Normalement, si les sept enfers ne se sont pas déchaînés sur vous à la maternité, vous allez être assaillis de demandes pour rencontrer le divin enfant.

Au passage, vous avez le droit de faire des sourires (crispés) à ceux qui vous diront Bonjour seulement après avoir admiré votre bébé, voire qui ne vous aurons pas dit bonjour du tout (à ce stade, le créateur n’a pas l’importance de sa créature aux yeux de certains). Pensez-y la prochaine fois que vous irez visiter de jeunes parents, on pêche tous par manque d’expérience.

Vous pouvez organiser ces visites en envoyant un mail à vos proches avant votre départ à la maternité. Coupez l’herbe sous le pied de ceux qui ont envie de s’incruster (au hasard, vos parents/ beaux-parents) : ils seront les bienvenus, à partir de J+8 et non à J+2 par exemple ;  précisez quelles sont vos heures préférées pour les visites (à 18 heures, pour l’heure des traditionnels pleurs du soir, on préfère en général être en petit comité quand on se sent parent indigne incapable de consoler son enfant) (ça arrive à TOUT LE MONDE) ; ce qui vous ferait plaisir : que votre invité apporte le repas / fasse une livraison de plats Picard, qu’il vous file un coup de main pour le ménage, voire qu’il garde la Bête pendant que vous vous absentez deux heures (plus facile quand on n’allaite pas) (petite veinarde). Evidemment, tout le monde ne pourra pas vous rendre ce type de service, mais la meilleure façon d’obtenir ce que vous voulez/dont vous avez besoin, c’est de demander, n’hésitez donc pas à le faire.

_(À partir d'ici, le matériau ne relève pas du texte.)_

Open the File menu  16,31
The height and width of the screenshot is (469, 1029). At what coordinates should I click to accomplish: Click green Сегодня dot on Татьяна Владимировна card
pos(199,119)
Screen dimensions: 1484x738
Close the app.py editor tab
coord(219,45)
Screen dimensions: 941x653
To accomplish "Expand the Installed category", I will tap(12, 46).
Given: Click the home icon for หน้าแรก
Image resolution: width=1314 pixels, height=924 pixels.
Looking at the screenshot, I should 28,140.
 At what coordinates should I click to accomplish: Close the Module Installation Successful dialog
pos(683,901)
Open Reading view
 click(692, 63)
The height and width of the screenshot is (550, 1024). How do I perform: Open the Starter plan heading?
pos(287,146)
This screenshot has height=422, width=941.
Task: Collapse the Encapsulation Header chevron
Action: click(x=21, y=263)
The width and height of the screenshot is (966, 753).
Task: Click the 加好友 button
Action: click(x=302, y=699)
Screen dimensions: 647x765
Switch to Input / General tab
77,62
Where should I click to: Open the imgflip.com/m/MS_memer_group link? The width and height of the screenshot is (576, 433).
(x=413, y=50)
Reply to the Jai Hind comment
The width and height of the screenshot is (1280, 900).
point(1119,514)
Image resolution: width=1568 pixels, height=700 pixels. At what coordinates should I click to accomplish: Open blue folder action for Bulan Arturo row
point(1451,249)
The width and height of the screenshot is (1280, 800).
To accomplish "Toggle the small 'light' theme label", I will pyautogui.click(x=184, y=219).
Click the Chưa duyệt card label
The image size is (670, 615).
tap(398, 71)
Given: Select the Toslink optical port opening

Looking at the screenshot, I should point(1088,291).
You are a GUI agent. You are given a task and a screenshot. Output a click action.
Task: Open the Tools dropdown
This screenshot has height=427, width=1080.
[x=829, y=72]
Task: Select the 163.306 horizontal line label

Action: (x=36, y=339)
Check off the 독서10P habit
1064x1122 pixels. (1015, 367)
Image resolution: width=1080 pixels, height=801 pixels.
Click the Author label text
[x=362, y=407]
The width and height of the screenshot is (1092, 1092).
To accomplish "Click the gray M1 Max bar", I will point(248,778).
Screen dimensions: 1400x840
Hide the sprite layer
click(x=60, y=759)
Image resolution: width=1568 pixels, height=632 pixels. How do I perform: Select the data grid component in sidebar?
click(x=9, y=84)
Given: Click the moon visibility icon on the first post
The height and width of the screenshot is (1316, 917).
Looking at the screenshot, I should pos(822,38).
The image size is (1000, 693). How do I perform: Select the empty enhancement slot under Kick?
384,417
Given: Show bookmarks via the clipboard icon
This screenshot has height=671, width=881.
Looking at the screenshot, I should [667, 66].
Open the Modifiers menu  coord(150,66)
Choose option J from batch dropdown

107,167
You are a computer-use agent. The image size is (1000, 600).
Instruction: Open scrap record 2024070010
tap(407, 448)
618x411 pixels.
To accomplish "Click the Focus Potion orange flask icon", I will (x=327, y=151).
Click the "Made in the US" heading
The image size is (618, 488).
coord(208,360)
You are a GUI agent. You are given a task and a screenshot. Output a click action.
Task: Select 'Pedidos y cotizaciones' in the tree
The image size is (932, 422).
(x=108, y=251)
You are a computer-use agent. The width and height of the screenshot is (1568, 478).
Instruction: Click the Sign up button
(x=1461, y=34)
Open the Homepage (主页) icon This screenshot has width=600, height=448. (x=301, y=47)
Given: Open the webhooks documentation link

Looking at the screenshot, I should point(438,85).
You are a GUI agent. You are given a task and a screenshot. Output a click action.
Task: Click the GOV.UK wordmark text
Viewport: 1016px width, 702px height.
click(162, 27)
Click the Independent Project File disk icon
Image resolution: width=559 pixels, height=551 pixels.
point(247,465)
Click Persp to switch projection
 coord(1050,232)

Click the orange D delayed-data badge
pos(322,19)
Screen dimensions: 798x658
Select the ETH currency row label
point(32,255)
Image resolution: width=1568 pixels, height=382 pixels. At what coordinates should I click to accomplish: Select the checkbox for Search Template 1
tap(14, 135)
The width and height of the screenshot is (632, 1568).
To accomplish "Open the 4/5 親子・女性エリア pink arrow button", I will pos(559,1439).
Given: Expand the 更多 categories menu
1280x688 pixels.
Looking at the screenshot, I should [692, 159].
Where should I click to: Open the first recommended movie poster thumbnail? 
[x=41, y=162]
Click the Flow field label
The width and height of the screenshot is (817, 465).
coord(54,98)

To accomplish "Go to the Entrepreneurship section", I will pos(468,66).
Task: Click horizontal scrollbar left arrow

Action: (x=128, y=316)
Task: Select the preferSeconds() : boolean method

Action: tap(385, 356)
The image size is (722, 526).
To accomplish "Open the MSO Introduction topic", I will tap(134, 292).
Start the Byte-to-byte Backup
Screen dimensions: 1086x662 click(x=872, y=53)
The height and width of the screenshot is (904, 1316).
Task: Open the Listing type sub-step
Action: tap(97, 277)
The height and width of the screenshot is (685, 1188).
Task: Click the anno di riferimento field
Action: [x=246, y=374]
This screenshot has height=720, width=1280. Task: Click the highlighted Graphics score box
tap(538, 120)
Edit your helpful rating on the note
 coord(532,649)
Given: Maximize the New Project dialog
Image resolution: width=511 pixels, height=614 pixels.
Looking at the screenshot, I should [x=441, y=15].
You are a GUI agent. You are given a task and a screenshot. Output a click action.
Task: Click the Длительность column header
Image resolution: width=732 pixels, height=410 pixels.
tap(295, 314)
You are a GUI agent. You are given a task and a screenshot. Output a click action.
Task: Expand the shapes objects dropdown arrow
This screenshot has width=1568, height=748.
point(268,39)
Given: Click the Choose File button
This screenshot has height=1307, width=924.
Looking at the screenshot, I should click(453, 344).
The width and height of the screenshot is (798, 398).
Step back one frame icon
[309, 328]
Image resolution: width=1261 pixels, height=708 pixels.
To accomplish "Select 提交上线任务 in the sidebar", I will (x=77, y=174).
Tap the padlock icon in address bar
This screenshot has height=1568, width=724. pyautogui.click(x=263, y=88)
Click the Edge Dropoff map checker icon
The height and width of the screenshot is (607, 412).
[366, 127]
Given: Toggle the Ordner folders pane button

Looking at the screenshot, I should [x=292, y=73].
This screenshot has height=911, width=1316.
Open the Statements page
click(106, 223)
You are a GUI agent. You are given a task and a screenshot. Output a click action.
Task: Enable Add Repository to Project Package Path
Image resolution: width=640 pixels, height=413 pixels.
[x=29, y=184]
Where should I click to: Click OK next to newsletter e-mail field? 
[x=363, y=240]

N’hésitez pas non plus à dire non si la visite ne vous convient pas sur le fond ou la forme. S’il s’agit de très proches type beaux-parents, il est diplomatique de mettre un peu d’eau dans son vin : oui pour qu’ils viennent vous voir, mais s’ils logent à l’hôtel. Si la visite se passe mal (invités qui s’incrustent plus longtemps que prévu / mettent les pieds sous la table en attendant que vous leur serviez un repas trois étoiles), vous avez aussi le droit de les foutre dehors.

  • Les soins

Je reviendrai plus longuement sur la trousse à pharmacie de votre bébé / le nécessaire à soins de votre bébé dans un prochain article (à liste <3).

A noter que vous pouvez demander à une sage-femme de venir vous visiter, très utile si vous êtes en pleine découverte du mode d’emploi du nouveau-né. Prenez contact en amont avec la sage-femme afin de vous assurer qu’elle pourra bien venir à domicile.

  • La nourriture

Si vous avez choisi de ne pas allaiter, essayez de vous procurer le même lait qu’à la maternité, si bien supporté par votre enfant (achetez-le avant l’accouchement ou envoyez votre conjoint s’en charger pendant votre séjour à la maternité, mais ne vous en occupez pas à votre retour).

Si vous allaitez, en théorie c’est plus fastoche : vous n’aurez besoin que de vos nichons. Cependant je vous conseille tout de même d’avoir une boîte de lait en poudre à la maison, au cas où, pour éviter le drame du dimanche soir, 20 heures, en cas de problème. Elle vous servira a minima lorsque vous passerez à l’allaitement mixte (sauf si vous envisagez de nourrir votre enfant au sein jusqu’à sa majorité, là vous pourrez passer directement à la vodka).

Concernant votre nourriture, assurez-vous que le congélateur/ frigo sera bien rempli à votre retour, vous n’aurez pas le cœur à vous préparer un bourguignon juste après avoir accouché (et manger, c’est important).

Vous allez à présenter découvrir la vie à trois (ou plus). Les débuts peuvent être compliqués (remarquez : la suite aussi), ne vous stressez pas/ ne culpabilisez pas, il y a de quoi être très bouleversé par ce changement. Faites de votre mieux, et rappelez vous que tant que tout va bien… tout va bien.